Internally, qc uses several strategies to find counterexamples. There are a number of them built into the tool, which you can see with -help:
> qc -help
Usage: quickcheck [-?|-help][-q|-v|-n][-t <msecs>]
[-i <status>]* [-s <strategy>]* [-<strategy:option>]* [<PO numbers/ranges/patterns>]
-?|-help - show command help
-q|-v|-n - run with minimal or verbose output
-t <msecs> - timeout in milliseseconds
-i <status> - only show this result status
-s <strategy> - enable this strategy (below)
-<strategy:option> - pass option to strategy
PO# numbers - only process these POs
PO# - PO# - process a range of POs
<pattern> - process PO names or modules matching
Enabled strategies:
fixed [-fixed:file <file> | -fixed:create <file>][-fixed:size <size>]
search (no options)
finite [-finite:size <size>]
trivial (no options)
direct (no options)
reasons (no options)
constant (no options)
undefined (no options)
Disabled strategies (add with -s <name>):
random [-random:size <size>][-random:seed <seed>]
>
So that shows there are several enabled strategies and one disabled one. More strategies can be added as plugins.
Why would you ever disable a strategy?
You might choose to disable strategies that are very specialized or expensive to run, or if they more or less duplicate an enabled one. For example, the "random" strategy chooses moderately random numbers for a nat1; the "fixed" strategy chooses 1, 2, 3, ... Those are very similar, so the random one is disabled by default. If they were both enabled, it would still work but it would not be as quick.
So strategies generate values of particular types?
Yes, the strategies look at the forall and exists quantifiers in the PO, and try to produce a set of values for each binding, in the hope of finding value combinations that cause the PO to be false -- a counterexample.
And the "fixed" and "random" strategies do that by...?
By choosing fixed or random values for the basic types, like numbers and booleans and characters, and then composing those together to make larger types, like records, sets, sequences, maps and so on.
And that actually finds counterexamples? Just trying fixed values or random ones? I'm surprised, to be honest!
Well, our experience is that it does find counterexamples quite well. It may be that it tends to find very simple ones and perhaps more complex situations, where a counterexample requires particular values for many variables, would not be found. On the other hand, there is a large class of stupid mistakes that everyone makes, and these often involve simple things, like forgetting that a value can be zero or negative or empty etc. These things get caught by very simple strategies.
But it does catch "real" problems too, right? This isn't just a toy?
Yes, it has caught several subtle errors in specifications -- so subtle that we have to work quite hard to figure out what is actually wrong. Some of the strategies take a much more creative approach to finding counterexamples, so perhaps that helps.
Okay, so what does the "search" strategy do differently?

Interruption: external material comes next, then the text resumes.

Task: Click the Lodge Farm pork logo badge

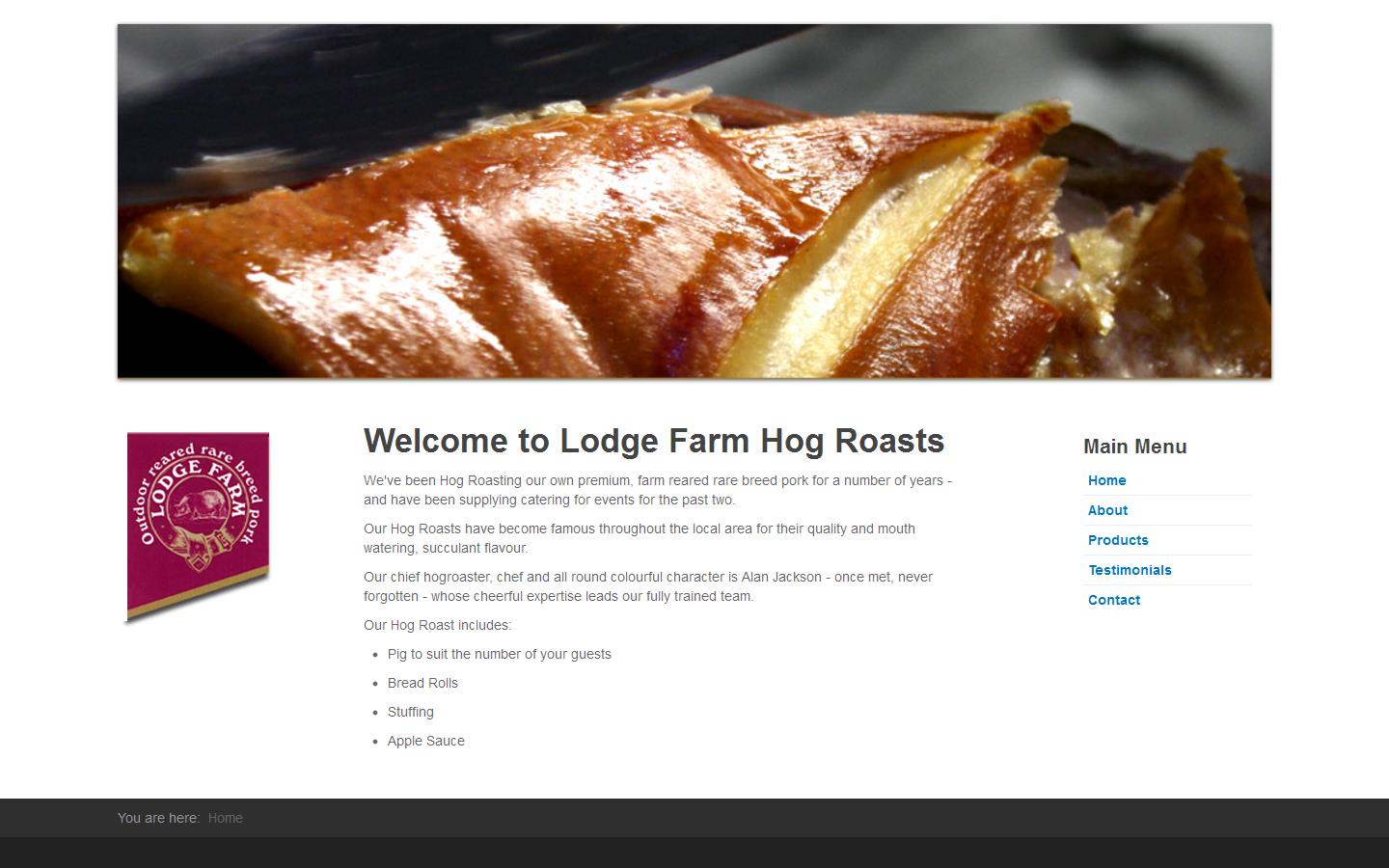Action: [198, 527]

It takes a very different approach. Instead of generating lots of values for each forall binding, it searches the body of the PO expression, looking for boolean checks that it might be able to violate. So if the PO has x <> 0 somewhere, and x is a binding that it can give values for, it will try setting x to zero, naively. There are a dozen or more of these cases that it can violate easily, without complex analysis.

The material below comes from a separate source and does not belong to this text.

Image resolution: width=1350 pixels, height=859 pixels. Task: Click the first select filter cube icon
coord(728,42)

And those values just get added to some collection?
Yes. Each strategy adds its contributions to a pot and then all the values are used to test whether the PO produces a false value. If that happens, a counterexample has been found and the checking process stops.

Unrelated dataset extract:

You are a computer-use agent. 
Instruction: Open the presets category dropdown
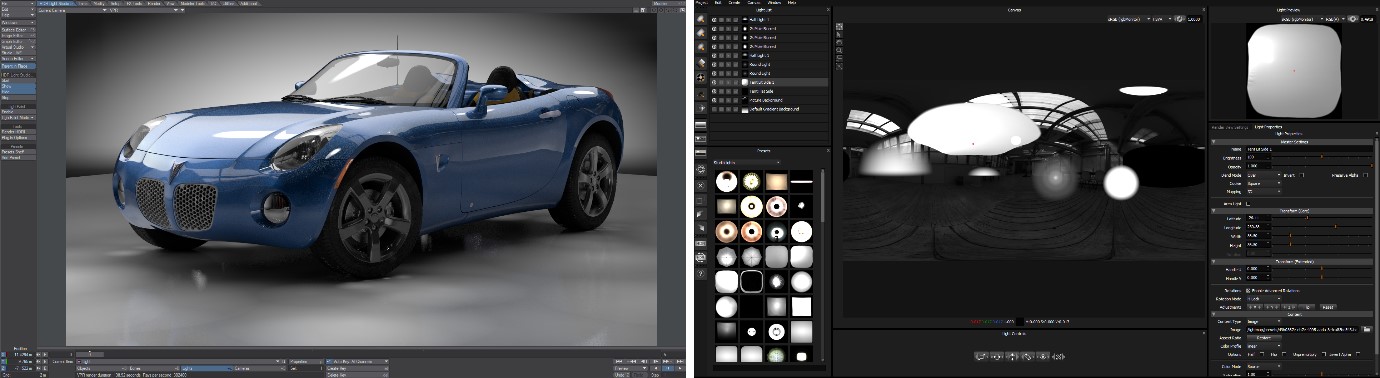pyautogui.click(x=748, y=161)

Okay. What about "finite"?
That one works for finite types -- like set of bool or <A>|<B>|<C> that have a finite number of values. In these cases, if the type is small enough, we can enumerate all of the possible values, rather than selecting just a few as the other strategies do.
So that obviously sounds good, but you're saying it helps find counterexamples?
More than that. If the input variables are all finite types, and they are not too large, the finite strategy can generate every combination of every possible value. If none of them produce counterexamples, the PO is probably provable. That's very useful to know! So a atrategy can indicate this when it has finished its processing.
Okay. Is the "trivial" strategy as trivial as it sounds?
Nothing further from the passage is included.